··· Materials provided ···

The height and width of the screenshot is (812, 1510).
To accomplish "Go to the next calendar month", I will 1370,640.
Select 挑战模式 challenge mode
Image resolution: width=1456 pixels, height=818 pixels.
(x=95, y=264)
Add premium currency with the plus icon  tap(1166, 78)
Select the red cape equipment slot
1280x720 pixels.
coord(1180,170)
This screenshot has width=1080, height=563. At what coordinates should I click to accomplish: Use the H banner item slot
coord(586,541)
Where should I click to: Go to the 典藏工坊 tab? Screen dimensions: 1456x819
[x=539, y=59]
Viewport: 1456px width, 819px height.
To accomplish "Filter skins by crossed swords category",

···

Retype every one of the lines above without changing a single character.

The height and width of the screenshot is (812, 1510).
To accomplish "Go to the next calendar month", I will 1370,640.
Select 挑战模式 challenge mode
Image resolution: width=1456 pixels, height=818 pixels.
(x=95, y=264)
Add premium currency with the plus icon  tap(1166, 78)
Select the red cape equipment slot
1280x720 pixels.
coord(1180,170)
This screenshot has width=1080, height=563. At what coordinates should I click to accomplish: Use the H banner item slot
coord(586,541)
Where should I click to: Go to the 典藏工坊 tab? Screen dimensions: 1456x819
[x=539, y=59]
Viewport: 1456px width, 819px height.
To accomplish "Filter skins by crossed swords category",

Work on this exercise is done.